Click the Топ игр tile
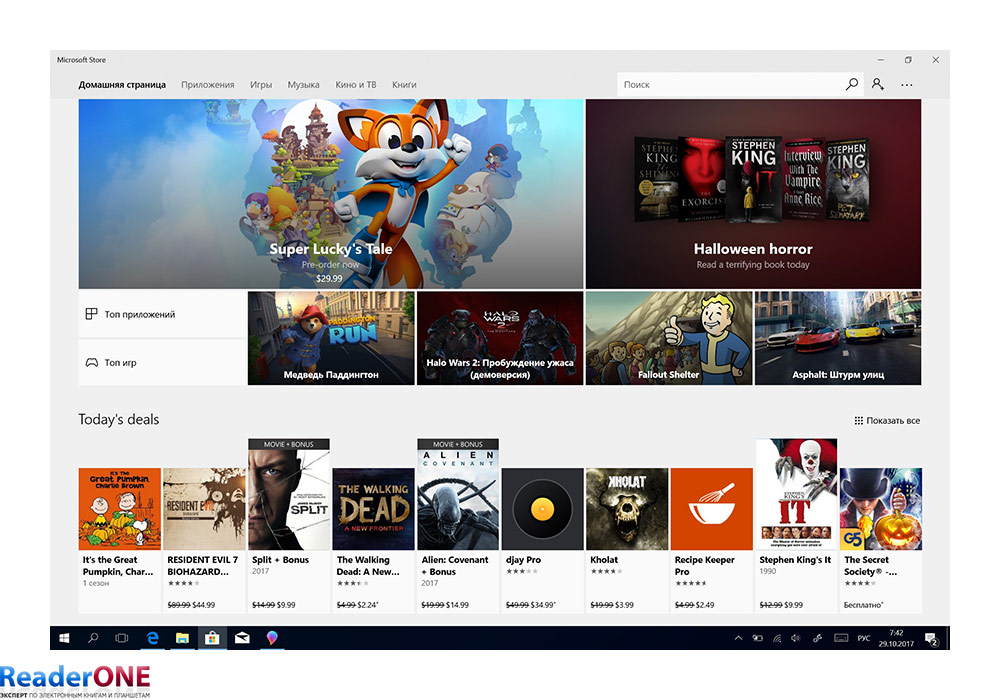The height and width of the screenshot is (700, 1000). [162, 362]
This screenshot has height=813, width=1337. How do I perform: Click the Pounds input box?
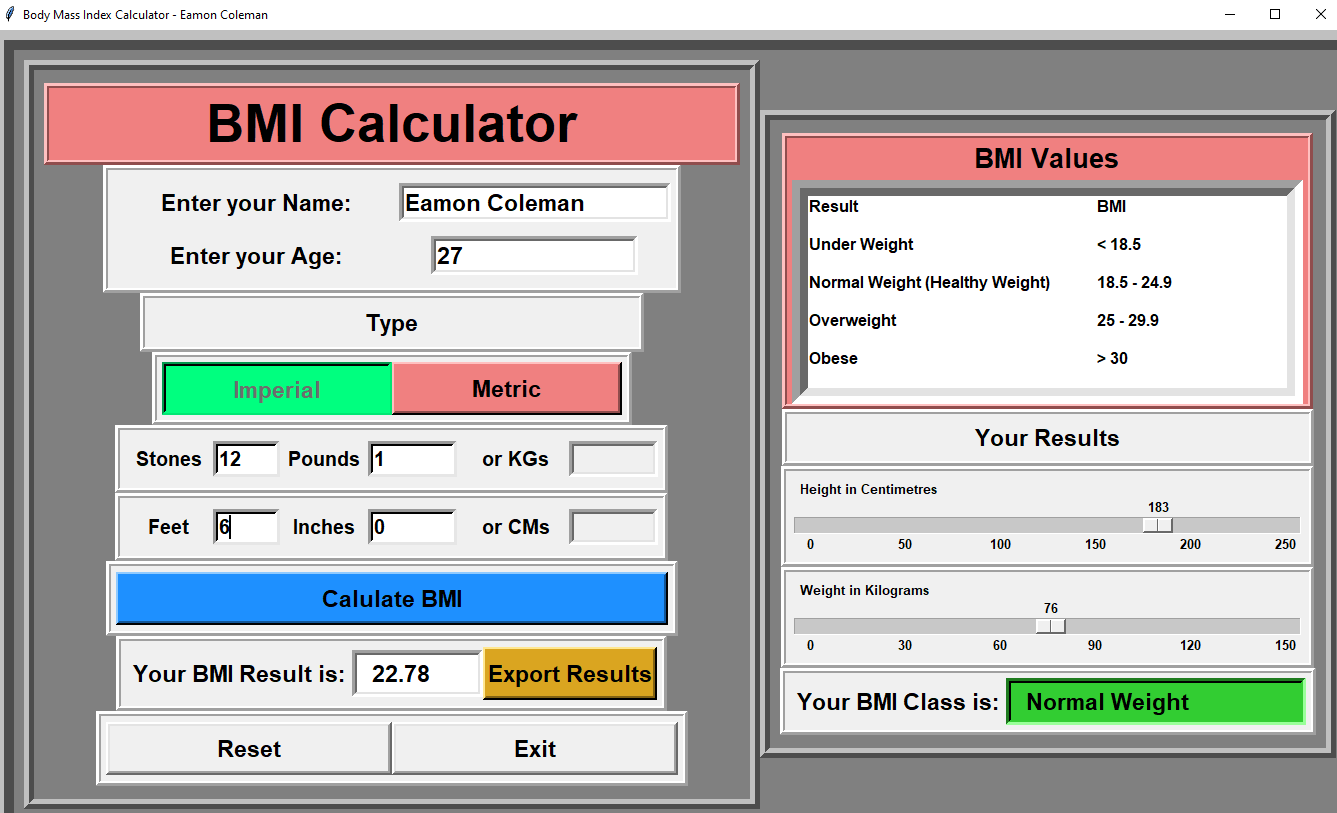pyautogui.click(x=411, y=458)
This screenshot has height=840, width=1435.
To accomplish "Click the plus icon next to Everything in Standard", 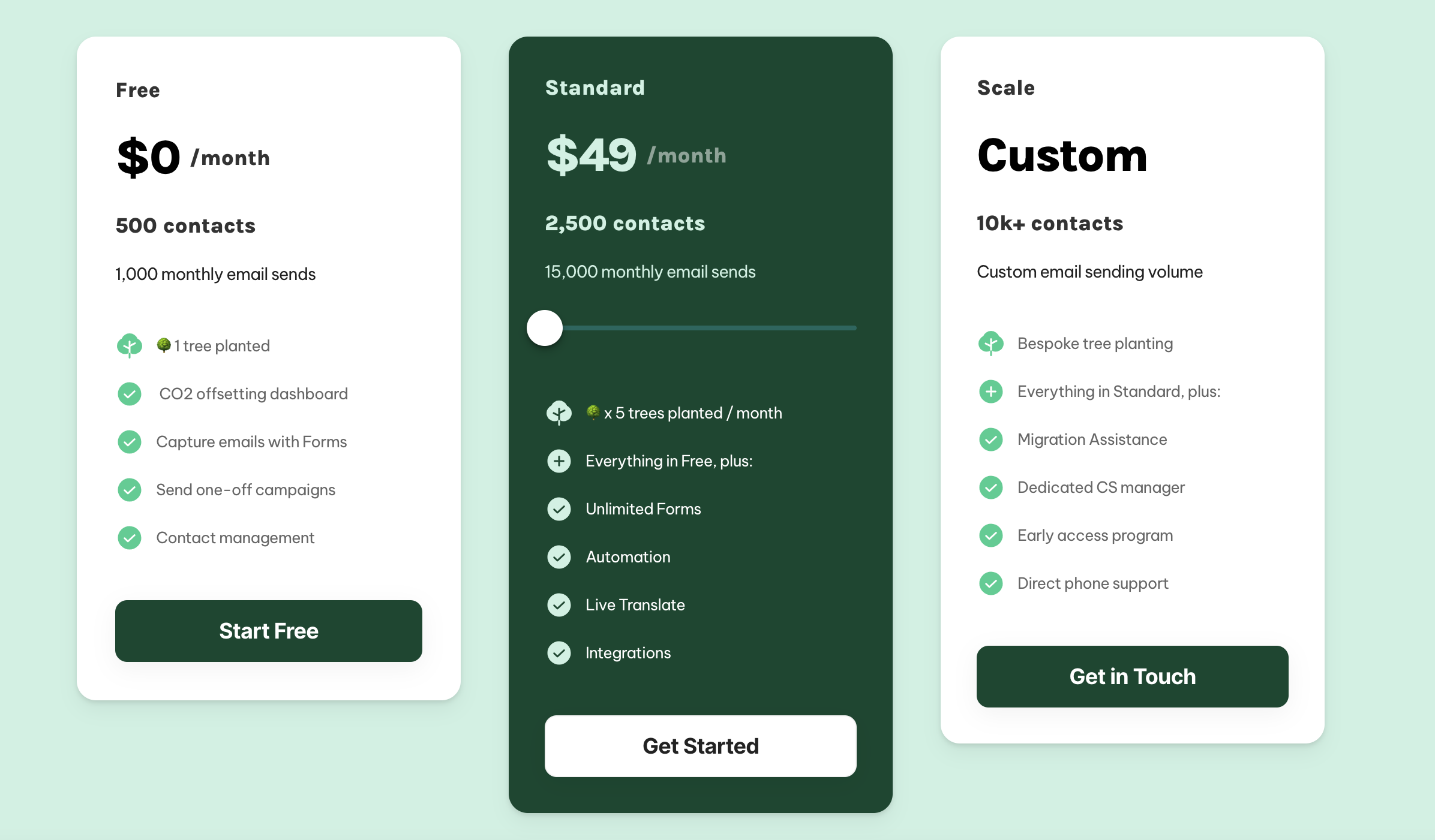I will 991,392.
=-=-=-=-=
** WORK TO BE COMPLETED **
Pictures are to be left out, and the lines from the beginning of the records through the line with "This screenshot has height=840, width=1435." are to be printed exactly, with nothing added.

** ANSWER AREA **
Click the Топ игр tile
The height and width of the screenshot is (700, 1000). [162, 362]
This screenshot has height=813, width=1337. How do I perform: Click the Pounds input box?
pyautogui.click(x=411, y=458)
This screenshot has height=840, width=1435.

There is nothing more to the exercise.